▸ Instructions to follow:
Give back all of the data exactly. Leave nothing out.

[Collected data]
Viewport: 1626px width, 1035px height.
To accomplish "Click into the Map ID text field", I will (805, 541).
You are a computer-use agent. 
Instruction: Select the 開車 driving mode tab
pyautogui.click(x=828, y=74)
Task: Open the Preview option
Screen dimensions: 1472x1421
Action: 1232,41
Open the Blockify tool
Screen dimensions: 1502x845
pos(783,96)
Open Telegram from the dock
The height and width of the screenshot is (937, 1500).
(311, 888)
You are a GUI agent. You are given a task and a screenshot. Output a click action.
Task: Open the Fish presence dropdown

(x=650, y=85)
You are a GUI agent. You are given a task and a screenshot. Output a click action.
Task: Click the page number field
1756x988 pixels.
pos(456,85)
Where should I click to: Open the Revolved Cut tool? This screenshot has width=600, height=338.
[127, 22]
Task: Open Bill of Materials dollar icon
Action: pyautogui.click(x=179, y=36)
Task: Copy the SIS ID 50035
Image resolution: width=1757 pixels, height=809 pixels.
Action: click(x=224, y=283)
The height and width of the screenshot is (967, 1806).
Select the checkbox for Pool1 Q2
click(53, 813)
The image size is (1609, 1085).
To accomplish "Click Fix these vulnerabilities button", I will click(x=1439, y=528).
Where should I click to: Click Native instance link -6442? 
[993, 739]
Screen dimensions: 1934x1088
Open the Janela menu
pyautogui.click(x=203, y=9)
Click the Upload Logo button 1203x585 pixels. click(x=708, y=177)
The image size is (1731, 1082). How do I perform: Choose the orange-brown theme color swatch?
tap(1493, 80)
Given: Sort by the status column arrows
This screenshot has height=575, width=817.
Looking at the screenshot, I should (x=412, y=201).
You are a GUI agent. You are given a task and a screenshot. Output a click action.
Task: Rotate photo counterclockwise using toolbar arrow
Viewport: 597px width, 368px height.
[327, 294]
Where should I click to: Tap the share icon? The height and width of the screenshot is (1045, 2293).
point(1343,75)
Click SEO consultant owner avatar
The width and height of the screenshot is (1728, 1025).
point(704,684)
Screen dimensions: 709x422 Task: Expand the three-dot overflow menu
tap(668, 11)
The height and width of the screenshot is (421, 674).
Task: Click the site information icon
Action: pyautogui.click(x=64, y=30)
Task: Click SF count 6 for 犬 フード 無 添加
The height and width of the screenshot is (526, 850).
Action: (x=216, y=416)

▸ Answer to the exercise:
Viewport: 1626px width, 1035px height.
To accomplish "Click into the Map ID text field", I will (805, 541).
You are a computer-use agent. 
Instruction: Select the 開車 driving mode tab
pyautogui.click(x=828, y=74)
Task: Open the Preview option
Screen dimensions: 1472x1421
Action: 1232,41
Open the Blockify tool
Screen dimensions: 1502x845
pos(783,96)
Open Telegram from the dock
The height and width of the screenshot is (937, 1500).
(311, 888)
You are a GUI agent. You are given a task and a screenshot. Output a click action.
Task: Open the Fish presence dropdown

(x=650, y=85)
You are a GUI agent. You are given a task and a screenshot. Output a click action.
Task: Click the page number field
1756x988 pixels.
pos(456,85)
Where should I click to: Open the Revolved Cut tool? This screenshot has width=600, height=338.
[127, 22]
Task: Open Bill of Materials dollar icon
Action: pyautogui.click(x=179, y=36)
Task: Copy the SIS ID 50035
Image resolution: width=1757 pixels, height=809 pixels.
Action: click(x=224, y=283)
The height and width of the screenshot is (967, 1806).
Select the checkbox for Pool1 Q2
click(53, 813)
The image size is (1609, 1085).
To accomplish "Click Fix these vulnerabilities button", I will click(x=1439, y=528).
Where should I click to: Click Native instance link -6442? 
[993, 739]
Screen dimensions: 1934x1088
Open the Janela menu
pyautogui.click(x=203, y=9)
Click the Upload Logo button 1203x585 pixels. click(x=708, y=177)
The image size is (1731, 1082). How do I perform: Choose the orange-brown theme color swatch?
tap(1493, 80)
Given: Sort by the status column arrows
This screenshot has height=575, width=817.
Looking at the screenshot, I should (x=412, y=201).
You are a GUI agent. You are given a task and a screenshot. Output a click action.
Task: Rotate photo counterclockwise using toolbar arrow
Viewport: 597px width, 368px height.
[327, 294]
Where should I click to: Tap the share icon? The height and width of the screenshot is (1045, 2293).
point(1343,75)
Click SEO consultant owner avatar
The width and height of the screenshot is (1728, 1025).
point(704,684)
Screen dimensions: 709x422 Task: Expand the three-dot overflow menu
tap(668, 11)
The height and width of the screenshot is (421, 674).
Task: Click the site information icon
Action: pyautogui.click(x=64, y=30)
Task: Click SF count 6 for 犬 フード 無 添加
The height and width of the screenshot is (526, 850).
Action: (x=216, y=416)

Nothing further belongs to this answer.